*** Source data Section Begins ***

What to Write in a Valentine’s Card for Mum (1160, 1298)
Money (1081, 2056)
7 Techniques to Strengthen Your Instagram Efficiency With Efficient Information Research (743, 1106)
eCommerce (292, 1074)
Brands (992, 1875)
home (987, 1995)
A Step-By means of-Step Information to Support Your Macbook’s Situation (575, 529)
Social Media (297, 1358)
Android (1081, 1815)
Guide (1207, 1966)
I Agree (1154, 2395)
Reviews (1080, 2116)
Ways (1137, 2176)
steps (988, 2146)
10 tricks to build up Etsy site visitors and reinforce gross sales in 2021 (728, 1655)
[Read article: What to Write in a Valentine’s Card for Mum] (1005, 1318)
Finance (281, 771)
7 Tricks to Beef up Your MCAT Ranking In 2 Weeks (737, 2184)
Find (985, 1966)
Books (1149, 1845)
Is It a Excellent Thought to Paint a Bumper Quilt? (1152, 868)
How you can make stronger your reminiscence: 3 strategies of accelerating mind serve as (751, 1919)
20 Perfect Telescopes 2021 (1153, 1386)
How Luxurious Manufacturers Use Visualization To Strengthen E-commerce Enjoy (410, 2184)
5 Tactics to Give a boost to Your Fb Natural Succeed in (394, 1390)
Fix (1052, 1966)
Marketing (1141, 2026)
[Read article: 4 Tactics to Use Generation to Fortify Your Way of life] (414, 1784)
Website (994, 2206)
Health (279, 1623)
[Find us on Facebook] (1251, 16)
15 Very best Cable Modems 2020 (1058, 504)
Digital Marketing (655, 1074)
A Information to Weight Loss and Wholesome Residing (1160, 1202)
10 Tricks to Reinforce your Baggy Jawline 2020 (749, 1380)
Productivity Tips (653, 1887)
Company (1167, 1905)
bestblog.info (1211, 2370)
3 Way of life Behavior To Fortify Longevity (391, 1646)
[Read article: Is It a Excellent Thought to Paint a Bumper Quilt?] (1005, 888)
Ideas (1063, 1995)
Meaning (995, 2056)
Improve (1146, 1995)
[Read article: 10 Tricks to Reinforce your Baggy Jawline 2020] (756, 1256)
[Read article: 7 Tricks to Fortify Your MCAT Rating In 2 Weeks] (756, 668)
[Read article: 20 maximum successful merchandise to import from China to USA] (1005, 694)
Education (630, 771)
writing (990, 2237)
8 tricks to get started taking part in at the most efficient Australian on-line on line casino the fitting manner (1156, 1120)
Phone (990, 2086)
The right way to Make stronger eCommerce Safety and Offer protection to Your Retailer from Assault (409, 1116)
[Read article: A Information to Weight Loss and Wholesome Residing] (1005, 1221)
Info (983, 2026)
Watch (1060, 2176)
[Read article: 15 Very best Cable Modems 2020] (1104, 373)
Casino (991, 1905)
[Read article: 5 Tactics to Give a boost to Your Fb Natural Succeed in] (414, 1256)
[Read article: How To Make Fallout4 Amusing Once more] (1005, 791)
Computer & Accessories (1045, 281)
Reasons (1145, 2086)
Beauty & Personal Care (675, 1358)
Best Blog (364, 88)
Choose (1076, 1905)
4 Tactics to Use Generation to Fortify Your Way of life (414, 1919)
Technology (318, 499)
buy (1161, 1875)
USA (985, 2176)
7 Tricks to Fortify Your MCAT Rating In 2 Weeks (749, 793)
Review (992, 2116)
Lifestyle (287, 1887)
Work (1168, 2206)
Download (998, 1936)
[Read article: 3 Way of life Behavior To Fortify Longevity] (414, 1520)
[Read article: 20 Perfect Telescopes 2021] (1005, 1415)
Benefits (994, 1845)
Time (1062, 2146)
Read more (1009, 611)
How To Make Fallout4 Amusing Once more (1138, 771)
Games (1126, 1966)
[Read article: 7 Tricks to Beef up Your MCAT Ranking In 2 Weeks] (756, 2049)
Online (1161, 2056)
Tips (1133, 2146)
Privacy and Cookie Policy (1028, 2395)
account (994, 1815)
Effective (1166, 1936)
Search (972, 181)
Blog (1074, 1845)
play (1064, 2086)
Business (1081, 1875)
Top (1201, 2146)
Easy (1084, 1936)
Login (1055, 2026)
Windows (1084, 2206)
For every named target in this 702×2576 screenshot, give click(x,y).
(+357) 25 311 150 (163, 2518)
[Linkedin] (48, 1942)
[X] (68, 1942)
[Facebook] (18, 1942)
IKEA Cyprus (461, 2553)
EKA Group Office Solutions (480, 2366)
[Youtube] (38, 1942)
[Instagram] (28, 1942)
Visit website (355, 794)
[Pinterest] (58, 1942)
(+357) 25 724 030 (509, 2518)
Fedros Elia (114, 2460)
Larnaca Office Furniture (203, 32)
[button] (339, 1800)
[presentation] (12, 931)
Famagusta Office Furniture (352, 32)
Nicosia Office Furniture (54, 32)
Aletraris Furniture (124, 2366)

*** Source data Section Ends ***

The entries above should be set down again exactly as they appear.

Task response ->
What to Write in a Valentine’s Card for Mum (1160, 1298)
Money (1081, 2056)
7 Techniques to Strengthen Your Instagram Efficiency With Efficient Information Research (743, 1106)
eCommerce (292, 1074)
Brands (992, 1875)
home (987, 1995)
A Step-By means of-Step Information to Support Your Macbook’s Situation (575, 529)
Social Media (297, 1358)
Android (1081, 1815)
Guide (1207, 1966)
I Agree (1154, 2395)
Reviews (1080, 2116)
Ways (1137, 2176)
steps (988, 2146)
10 tricks to build up Etsy site visitors and reinforce gross sales in 2021 (728, 1655)
[Read article: What to Write in a Valentine’s Card for Mum] (1005, 1318)
Finance (281, 771)
7 Tricks to Beef up Your MCAT Ranking In 2 Weeks (737, 2184)
Find (985, 1966)
Books (1149, 1845)
Is It a Excellent Thought to Paint a Bumper Quilt? (1152, 868)
How you can make stronger your reminiscence: 3 strategies of accelerating mind serve as (751, 1919)
20 Perfect Telescopes 2021 (1153, 1386)
How Luxurious Manufacturers Use Visualization To Strengthen E-commerce Enjoy (410, 2184)
5 Tactics to Give a boost to Your Fb Natural Succeed in (394, 1390)
Fix (1052, 1966)
Marketing (1141, 2026)
[Read article: 4 Tactics to Use Generation to Fortify Your Way of life] (414, 1784)
Website (994, 2206)
Health (279, 1623)
[Find us on Facebook] (1251, 16)
15 Very best Cable Modems 2020 (1058, 504)
Digital Marketing (655, 1074)
A Information to Weight Loss and Wholesome Residing (1160, 1202)
10 Tricks to Reinforce your Baggy Jawline 2020 (749, 1380)
Productivity Tips (653, 1887)
Company (1167, 1905)
bestblog.info (1211, 2370)
3 Way of life Behavior To Fortify Longevity (391, 1646)
[Read article: Is It a Excellent Thought to Paint a Bumper Quilt?] (1005, 888)
Ideas (1063, 1995)
Meaning (995, 2056)
Improve (1146, 1995)
[Read article: 10 Tricks to Reinforce your Baggy Jawline 2020] (756, 1256)
[Read article: 7 Tricks to Fortify Your MCAT Rating In 2 Weeks] (756, 668)
[Read article: 20 maximum successful merchandise to import from China to USA] (1005, 694)
Education (630, 771)
writing (990, 2237)
8 tricks to get started taking part in at the most efficient Australian on-line on line casino the fitting manner (1156, 1120)
Phone (990, 2086)
The right way to Make stronger eCommerce Safety and Offer protection to Your Retailer from Assault (409, 1116)
[Read article: A Information to Weight Loss and Wholesome Residing] (1005, 1221)
Info (983, 2026)
Watch (1060, 2176)
[Read article: 15 Very best Cable Modems 2020] (1104, 373)
Casino (991, 1905)
[Read article: 5 Tactics to Give a boost to Your Fb Natural Succeed in] (414, 1256)
[Read article: How To Make Fallout4 Amusing Once more] (1005, 791)
Computer & Accessories (1045, 281)
Reasons (1145, 2086)
Beauty & Personal Care (675, 1358)
Best Blog (364, 88)
Choose (1076, 1905)
4 Tactics to Use Generation to Fortify Your Way of life (414, 1919)
Technology (318, 499)
buy (1161, 1875)
USA (985, 2176)
7 Tricks to Fortify Your MCAT Rating In 2 Weeks (749, 793)
Review (992, 2116)
Lifestyle (287, 1887)
Work (1168, 2206)
Download (998, 1936)
[Read article: 3 Way of life Behavior To Fortify Longevity] (414, 1520)
[Read article: 20 Perfect Telescopes 2021] (1005, 1415)
Benefits (994, 1845)
Time (1062, 2146)
Read more (1009, 611)
How To Make Fallout4 Amusing Once more (1138, 771)
Games (1126, 1966)
[Read article: 7 Tricks to Beef up Your MCAT Ranking In 2 Weeks] (756, 2049)
Online (1161, 2056)
Tips (1133, 2146)
Privacy and Cookie Policy (1028, 2395)
account (994, 1815)
Effective (1166, 1936)
Search (972, 181)
Blog (1074, 1845)
play (1064, 2086)
Business (1081, 1875)
Top (1201, 2146)
Easy (1084, 1936)
Login (1055, 2026)
Windows (1084, 2206)
For every named target in this 702×2576 screenshot, give click(x,y).
(+357) 25 311 150 (163, 2518)
[Linkedin] (48, 1942)
[X] (68, 1942)
[Facebook] (18, 1942)
IKEA Cyprus (461, 2553)
EKA Group Office Solutions (480, 2366)
[Youtube] (38, 1942)
[Instagram] (28, 1942)
Visit website (355, 794)
[Pinterest] (58, 1942)
(+357) 25 724 030 (509, 2518)
Fedros Elia (114, 2460)
Larnaca Office Furniture (203, 32)
[button] (339, 1800)
[presentation] (12, 931)
Famagusta Office Furniture (352, 32)
Nicosia Office Furniture (54, 32)
Aletraris Furniture (124, 2366)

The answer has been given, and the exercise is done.